__SOURCE PASSAGE__
::::::::::

UTICA, N.Y. — For the second year in a row, two medics from New York’s Utica-based, 2nd Battalion, 108th Infantry Regiment, will represent the Army National Guard at the Army’s annual Best Medic Competition.
Sergeants Klayton McCallum, a Syracuse resident, and Thomas Mulhern, from the hamlet of Cincinnatus, will compete at the Command Sgt. Major Jack L. Clark U.S. Army Best Medic Competition at Fort Polk, Louisiana.
The grueling 72-hour competition begins January 23 and runs to the 27.
The events test Soldiers’ physical fitness, endurance, military knowledge and medical skills. They will be going around the clock with little sleep and get thrown challenge after challenge to test their abilities.
"The competition requires adaptability and agility, both physically and intellectually, through excruciating and continuous realistic tasks," said Master Sgt. Dustin Knapp, the senior medical operations non-commissioned officer for Army National Guard Medical Operations section.
In 2022, Staff Sgt. Dylan Delamarter, the 108th’s medical platoon sergeant, and Sgt. Ethan Hart, a medic in the platoon, represented the Army Guard against 21 other two-man teams.
Getting selected for the competition is a real honor, but there is a lot of pressure too, Mulhern said.

::::::::::

__LISTED RECORDS__
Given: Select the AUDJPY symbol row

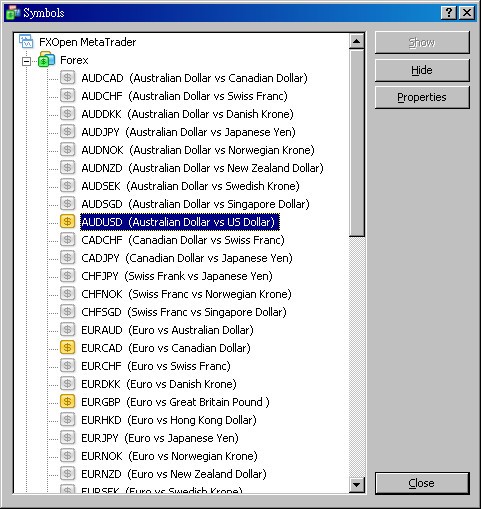Looking at the screenshot, I should (x=189, y=132).
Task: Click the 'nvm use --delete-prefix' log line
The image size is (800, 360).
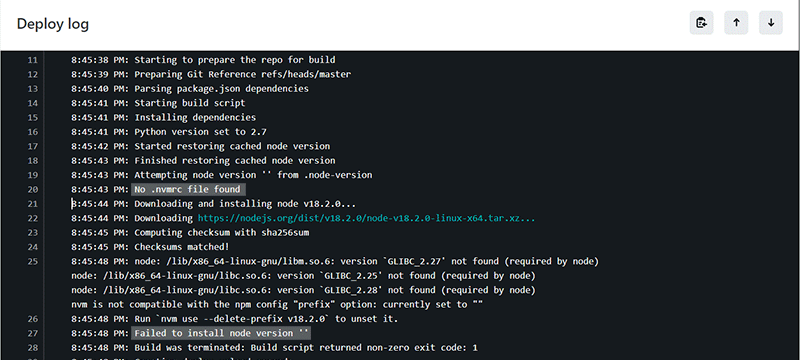Action: [x=235, y=319]
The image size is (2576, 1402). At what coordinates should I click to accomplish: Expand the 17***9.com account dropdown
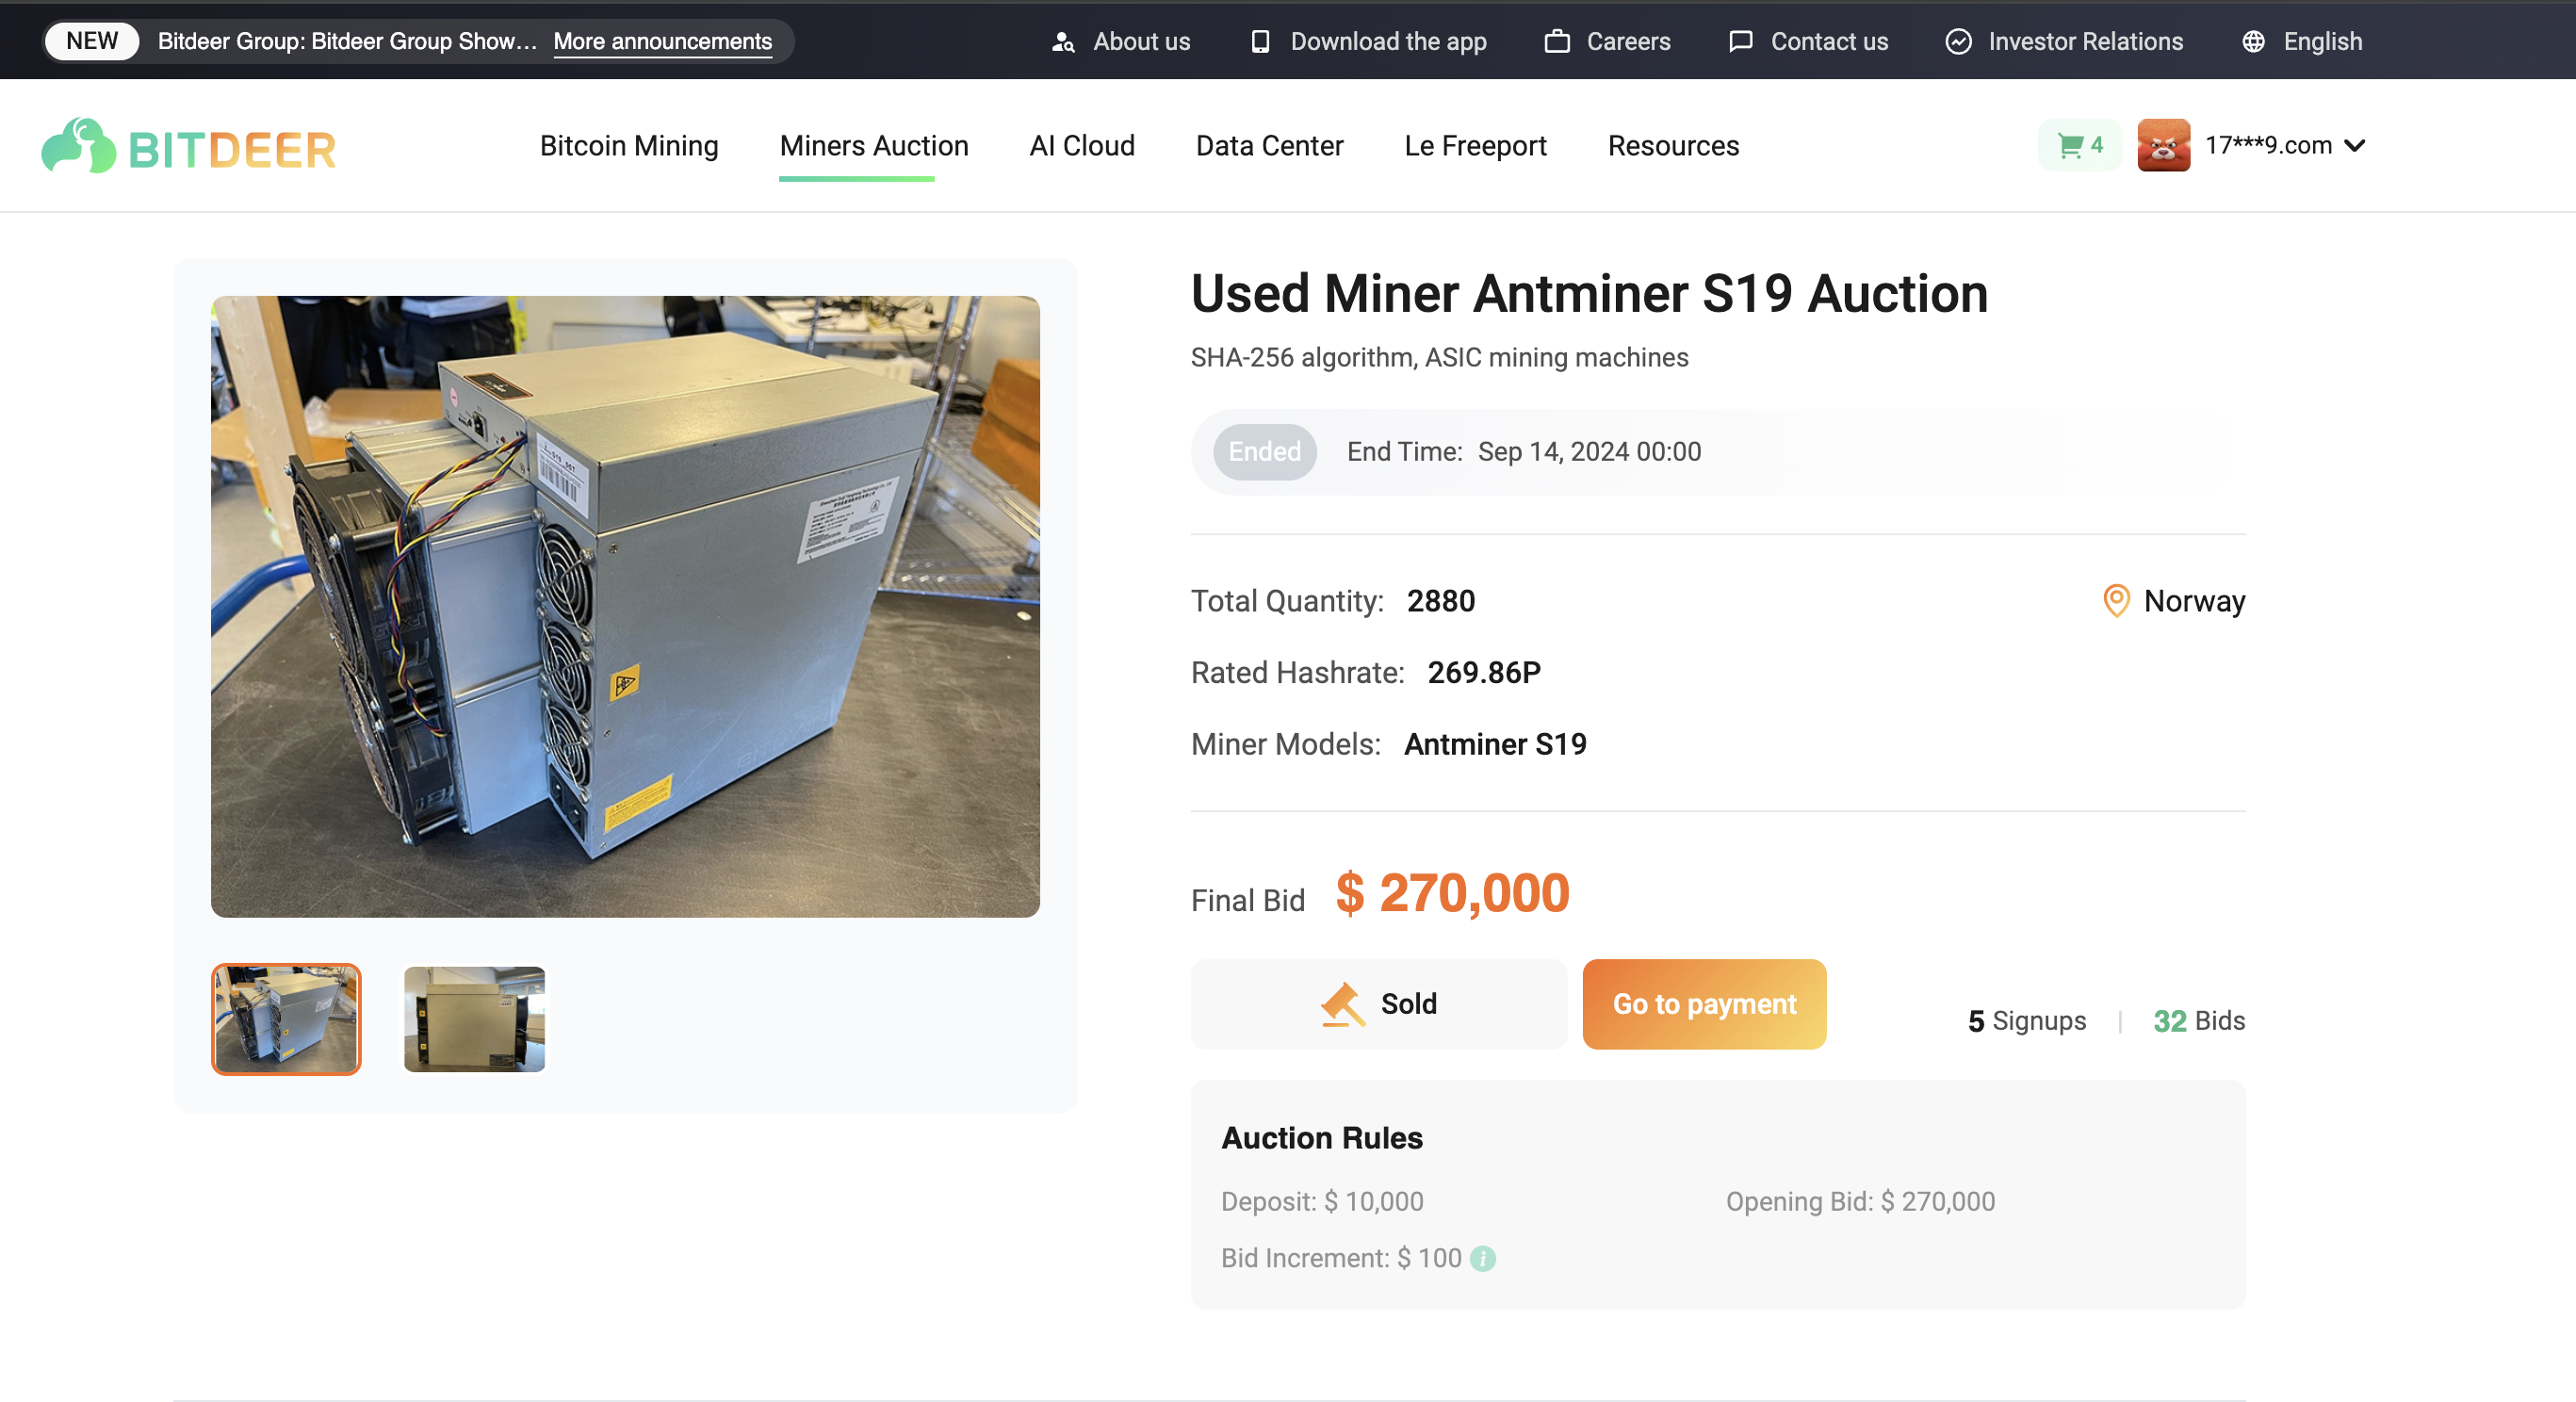(2355, 146)
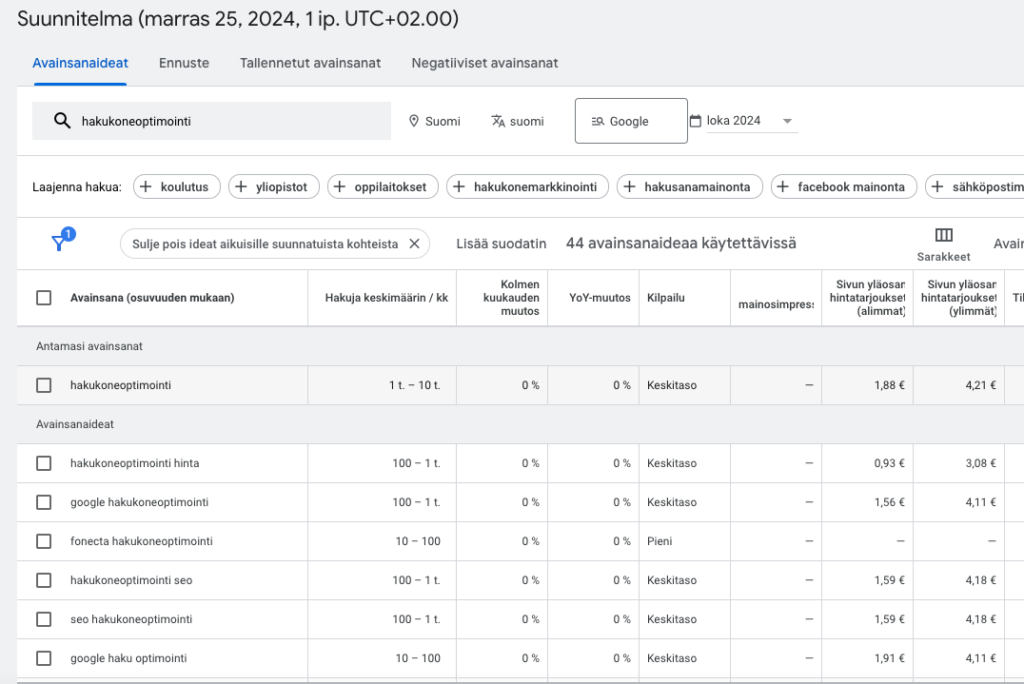Check the hakukoneoptimointi hinta row checkbox
This screenshot has width=1024, height=684.
44,463
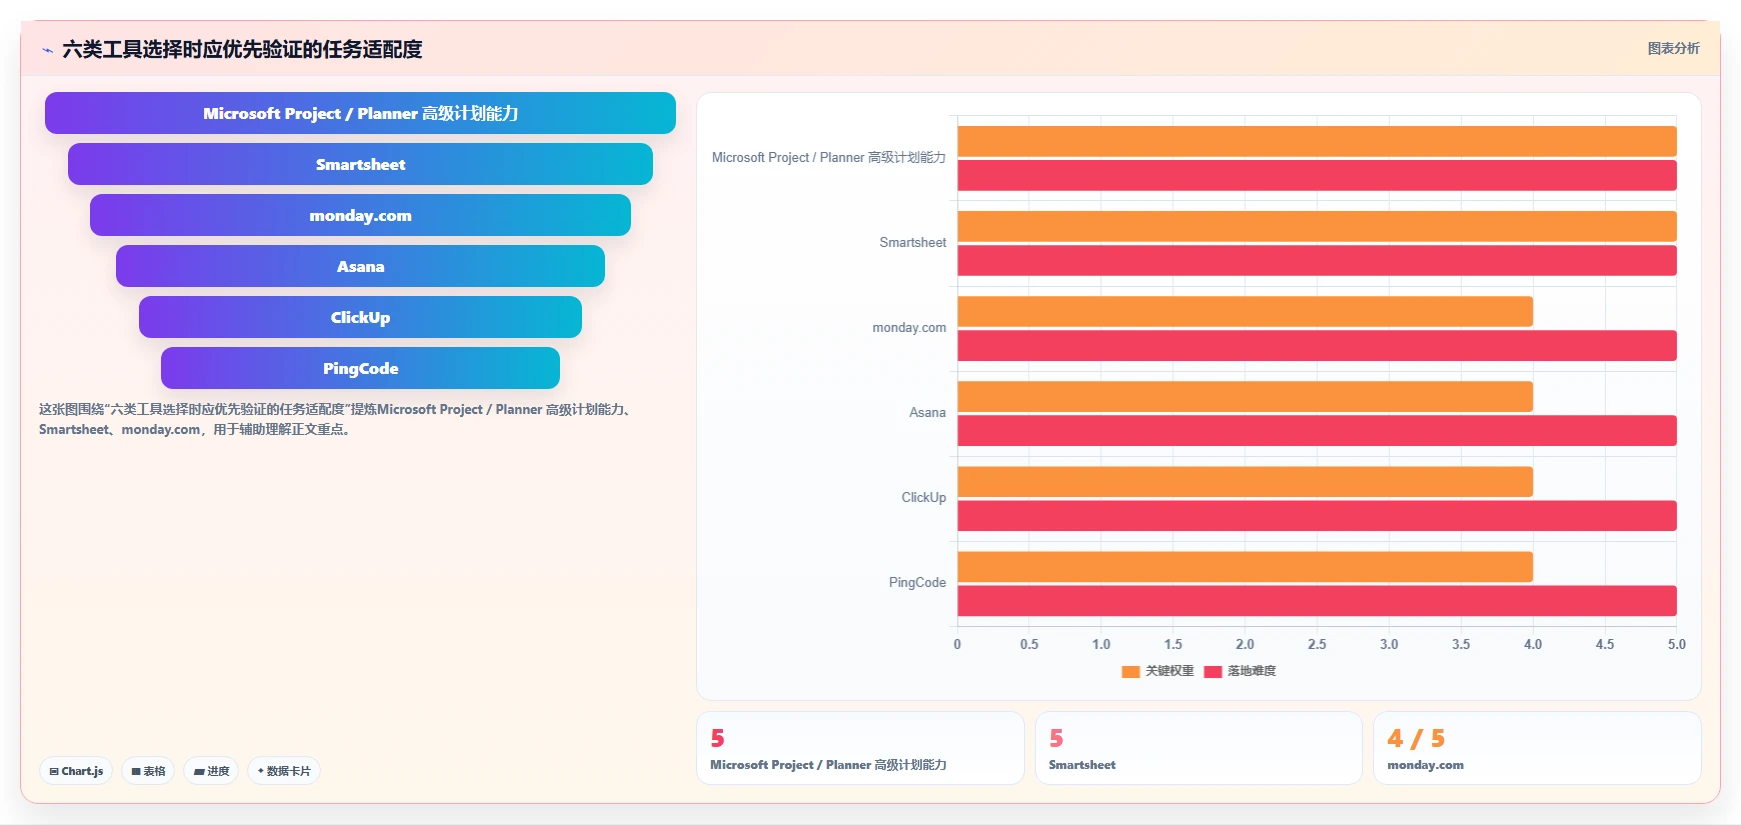Screen dimensions: 1741x825
Task: Select the PingCode funnel bar
Action: click(360, 368)
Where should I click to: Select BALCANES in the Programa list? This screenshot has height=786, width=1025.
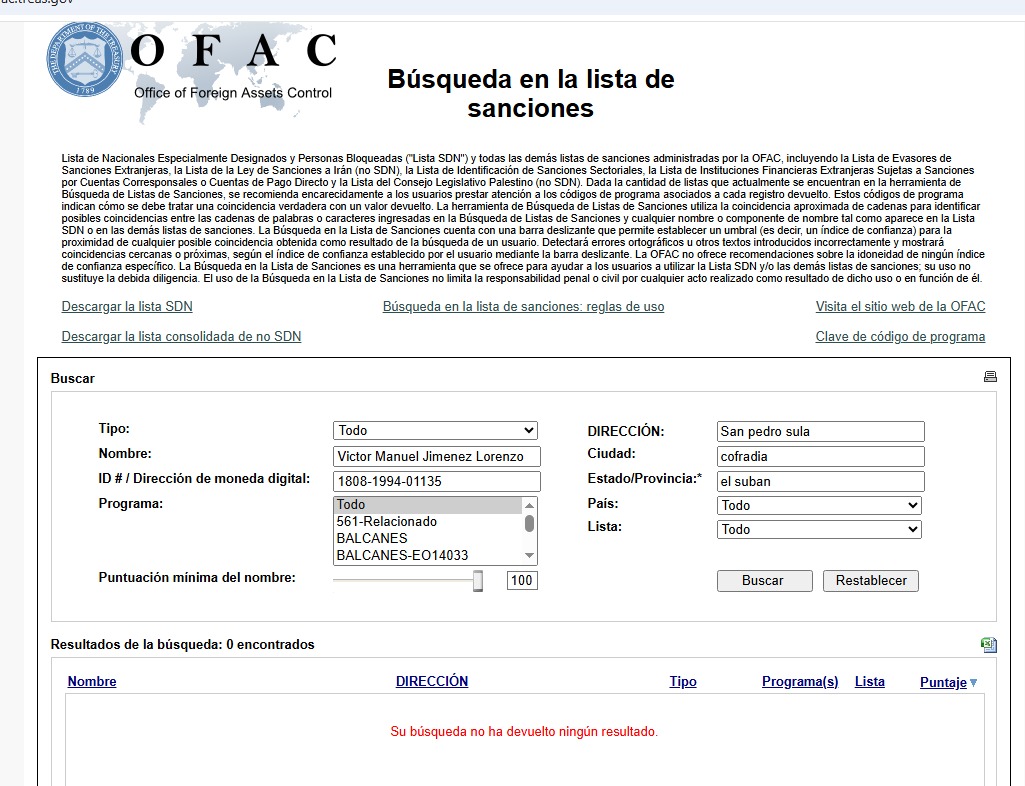(x=372, y=538)
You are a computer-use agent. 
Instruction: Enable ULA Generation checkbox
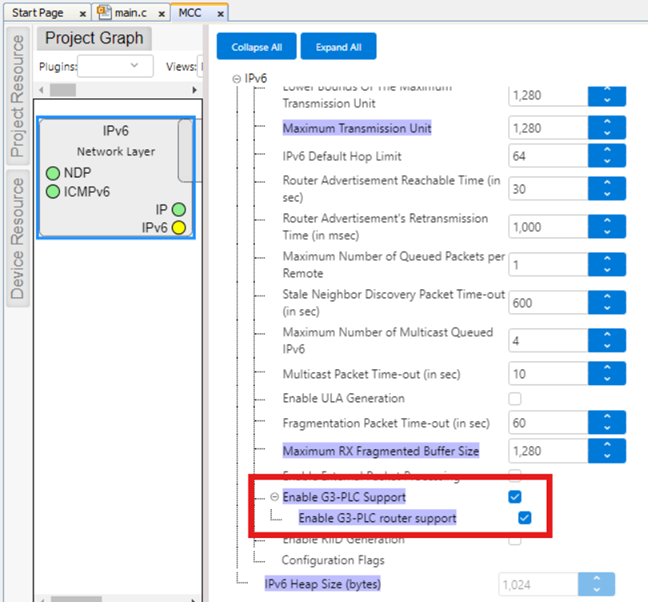515,399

::::::::::

__EXPLORE THE MATERIAL__
1/ Answer these questions from the article on the Best Medic Competition:
(a) At which installation will the competition take place?
(b) How many hours does the competition last?
(c) In 2022, how many other two-man teams did the Army Guard team face?
2/ Retype the portion of the Best Medic Competition article that begins with the words containing "UTICA, N.Y. —" and ends with "runs to the 27.".

__RESPONSES__
1/
(a) Fort Polk, Louisiana
(b) 72 hours
(c) 21

2/
UTICA, N.Y. — For the second year in a row, two medics from New York’s Utica-based, 2nd Battalion, 108th Infantry Regiment, will represent the Army National Guard at the Army’s annual Best Medic Competition.
Sergeants Klayton McCallum, a Syracuse resident, and Thomas Mulhern, from the hamlet of Cincinnatus, will compete at the Command Sgt. Major Jack L. Clark U.S. Army Best Medic Competition at Fort Polk, Louisiana.
The grueling 72-hour competition begins January 23 and runs to the 27.